Daud studied engineering in college. After graduating from college in the 1991, he defected from the Afghan Army and joined the forces of Ahmad Shah Massoud against the Soviet invasion of Afghanistan. After the retreat of Soviet troops and the defeat of the Afghan communist regime, Daud remained in Takhar province of Afghanistan. Ahmad Shah Massoud had ordered him to guard northern areas and to keep his forces out of the capital Kabul. When the Taliban took power in Kabul, Daud served as a leading military commander of the anti-Taliban United Front under the command of Ahmad Shah Massoud, which later spearheaded the defeat of the Taliban. In October 2001, Daud was directly responsible for retaking the city of Kunduz from an Al Qaeda-Taliban alliance.

After the fall of the Taliban regime, he was appointed a Deputy Interior Minister for Counter Narcotics in Afghanistan. His campaign against opium poppy cultivation was successful in several provinces, including Ogar, Ghazni, Wardak, Paktia, Paktika and Panjshir.

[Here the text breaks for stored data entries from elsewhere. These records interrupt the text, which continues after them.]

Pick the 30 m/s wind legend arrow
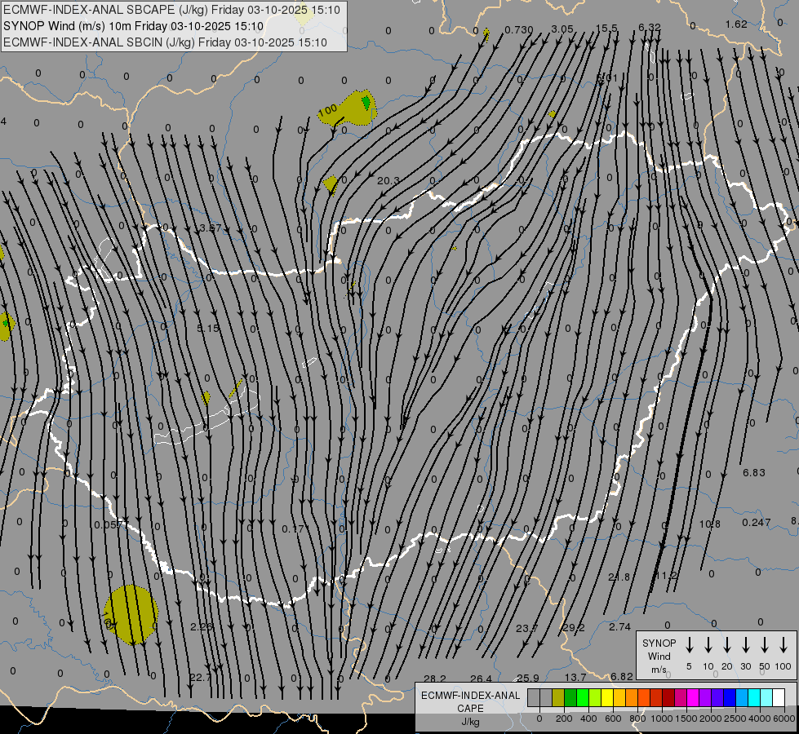Image resolution: width=799 pixels, height=734 pixels. point(745,645)
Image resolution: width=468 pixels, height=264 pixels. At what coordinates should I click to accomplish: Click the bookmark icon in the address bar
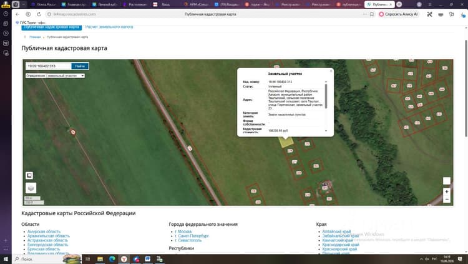coord(372,14)
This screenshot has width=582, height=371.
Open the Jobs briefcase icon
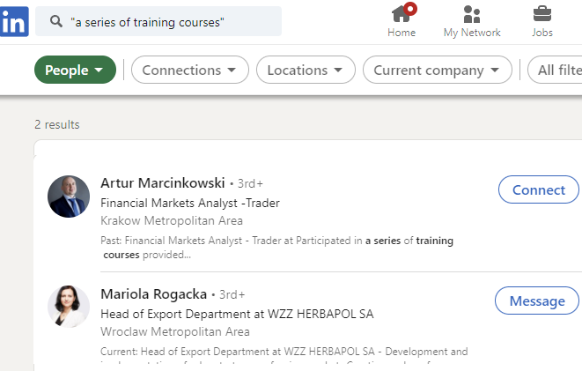click(542, 14)
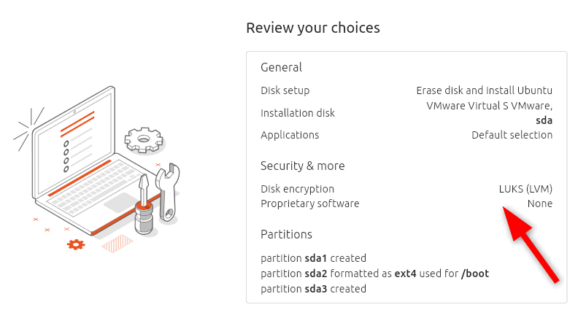Click the Partitions section heading

click(286, 234)
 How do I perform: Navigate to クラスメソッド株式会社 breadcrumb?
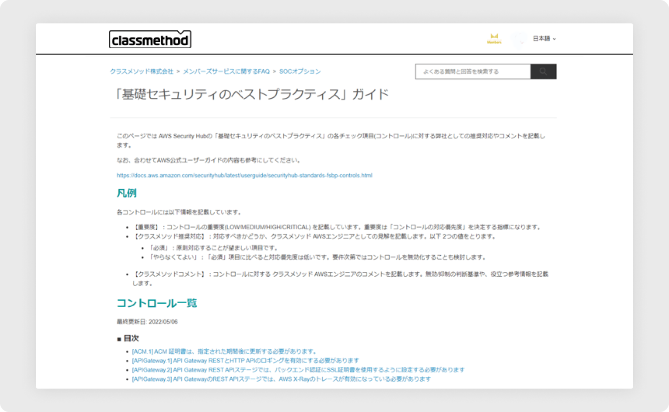(141, 71)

In 2010 he was appointed police chief of Afghanistan's northern provinces, overseeing Interior Ministry forces and directly commanding his own police elite force called Pamir 303. An opponent of the Taliban, Daud was assassinated on 28 May 2011 in a Taliban and Islamic Movement of Uzbekistan (IMU) bomb attack in Taloqan, Afghanistan.

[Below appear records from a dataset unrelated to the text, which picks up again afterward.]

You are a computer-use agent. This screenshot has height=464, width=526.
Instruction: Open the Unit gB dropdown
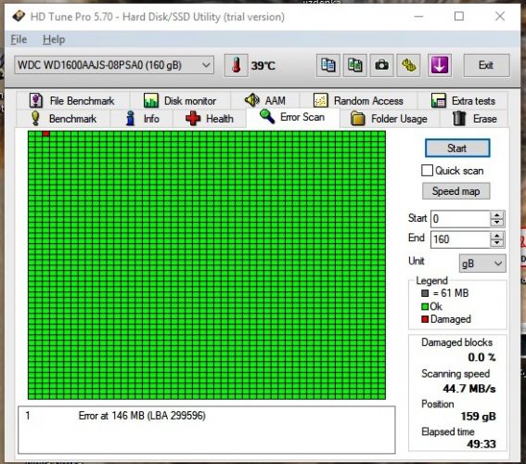coord(482,264)
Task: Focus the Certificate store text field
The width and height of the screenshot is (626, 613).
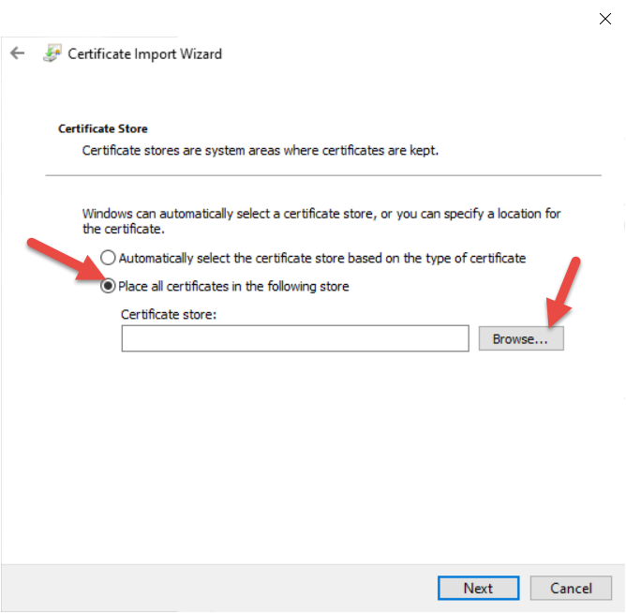Action: click(294, 338)
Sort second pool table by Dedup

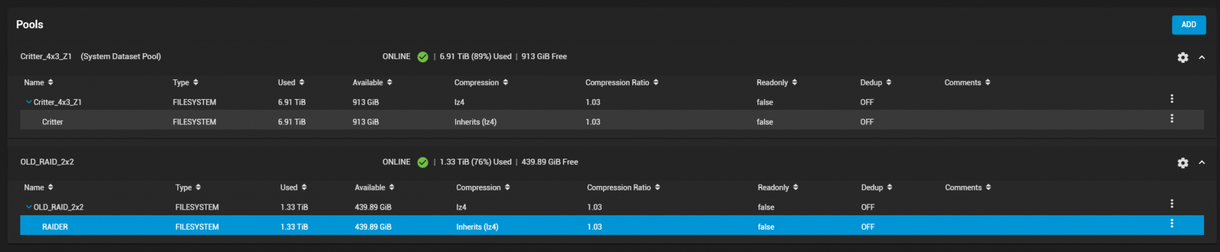coord(876,187)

Daud and the Battle of Kunduz 
Daud was responsible for overseeing the November 2001 siege of Kunduz, the last major battle in the assault to topple the Taliban  During the siege of Kunduz all sides of the city were surrounded by Northern Alliance forces. Inside the city there were estimated to be 20,000-30,000 Taliban fighters, many of whom had vowed to fight to the death, rather than surrender. In Kunduz during the November 2001 siege were the so-called "Afghan Arabs", foreign volunteers believed to be led by Osama bin Laden. According to General Mohammed Daud a pro-Taliban leader named "Omar al-Khatab" was leading a force of 1,000 foreign fighters belonging to Osama bin Laden's al-Qaida network. Little was known about the foreign Taliban. According to Afghan Taliban soldiers taken prisoner by the Northern Alliance; the foreigners did not fight side by side with the Taliban, but in separate units, under their own commanders. During the siege the mayor of Kunduz travelled through the surrounding mountains to meet General Mohammed Daud of the Northern Alliance, supposedly in a garden near Taloqan. Following the meeting, the mayor was ready to surrender, but needed time to negotiate with the foreign volunteers, who opposed surrender. In an effort to end the siege, Daud promised the low-ranking Taliban fighters fair treatment if they surrendered: "We will allow the low-ranking foreigners to appear before a court." On 27 November 2001 street-to-street fighting began at 7am in Kunduz, when Northern Alliance troops led by General Mohammed Daud advanced into town. The remaining Taliban were defeated and Kunduz fell into Northern Alliance control. After victory at the siege of Kunduz and the subsequent establishment of the Interim Government in Afghanistan, Daud was appointed as Military commander of Corps No 6 in Kunduz /Kunduz province.

Daud's political career 

Daud was the former governor of the Takhar province in Afghanistan.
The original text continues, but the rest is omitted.